* INSTRUCTIONS FOR THE TASK
The line containing "The width and height of the screenshot is (1243, 777)." and every line after it to the end of the records: set those down exactly, without any pictures.
[MATERIAL FOR THIS EXERCISE — start]
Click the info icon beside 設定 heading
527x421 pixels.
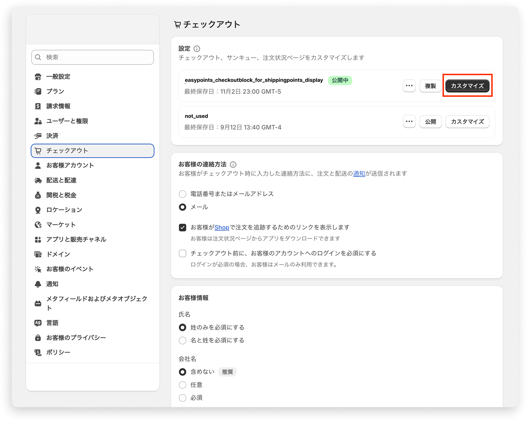(197, 49)
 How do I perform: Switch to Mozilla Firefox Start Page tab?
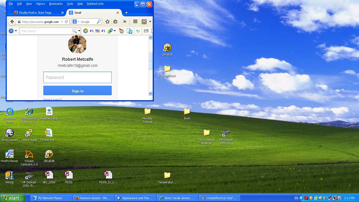(35, 13)
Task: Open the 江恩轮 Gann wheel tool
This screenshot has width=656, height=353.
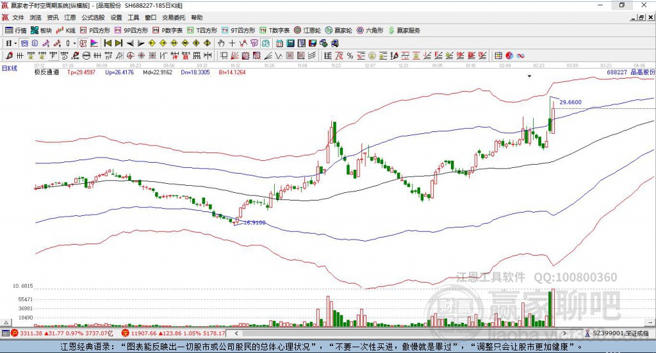Action: coord(308,31)
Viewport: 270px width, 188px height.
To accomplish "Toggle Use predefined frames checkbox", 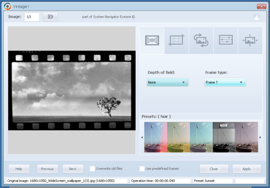I will click(x=142, y=169).
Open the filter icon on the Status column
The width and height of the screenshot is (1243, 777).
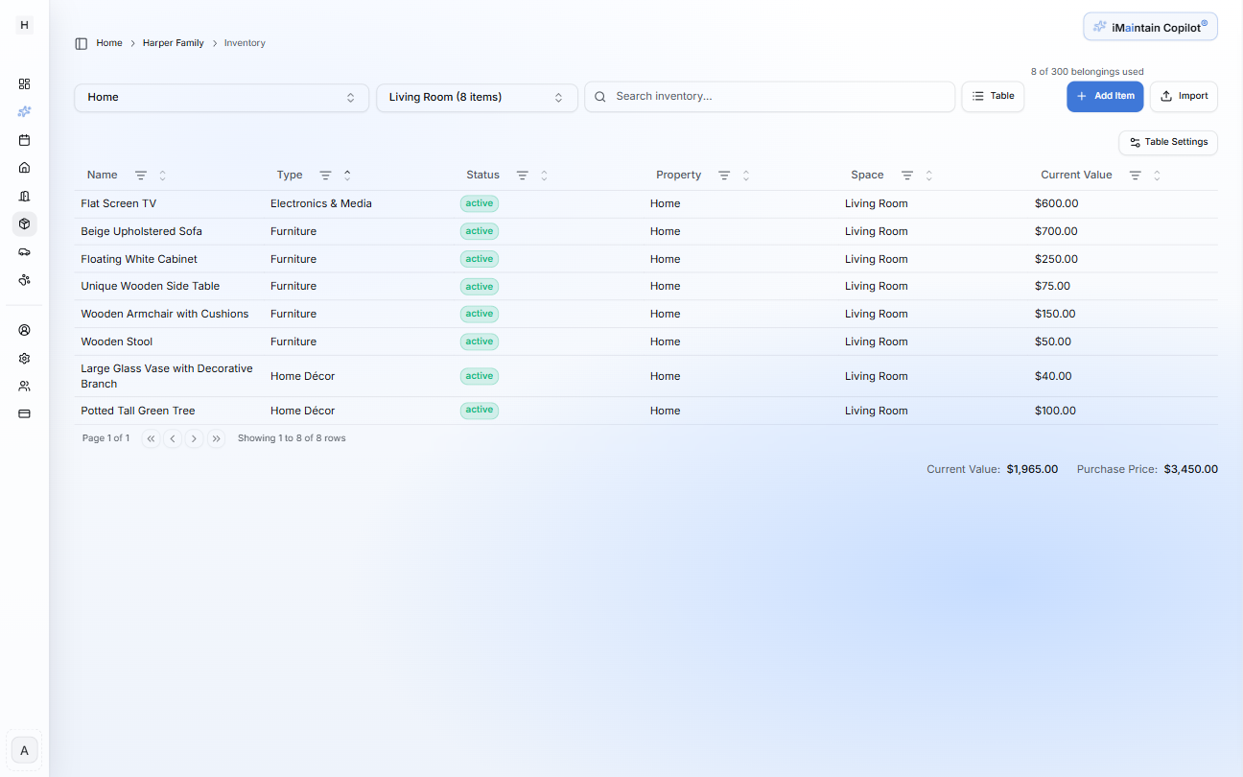(x=521, y=175)
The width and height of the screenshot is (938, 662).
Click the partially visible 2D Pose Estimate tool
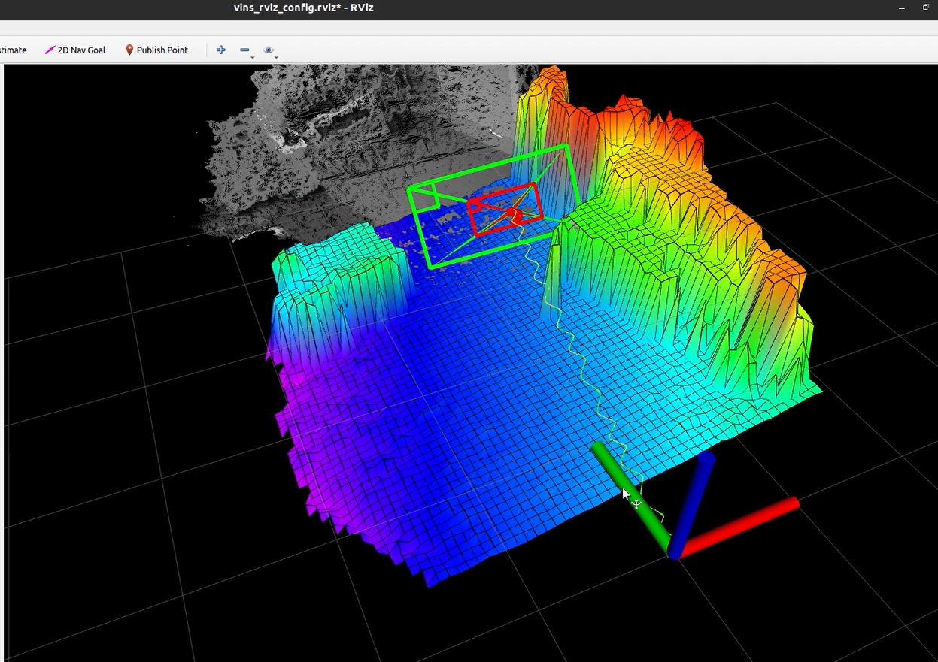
[MATERIAL FOR THIS EXERCISE — finish]
* RESULT FOR THIS EXERCISE
The width and height of the screenshot is (1243, 777).
(x=521, y=175)
The width and height of the screenshot is (938, 662).
Click the partially visible 2D Pose Estimate tool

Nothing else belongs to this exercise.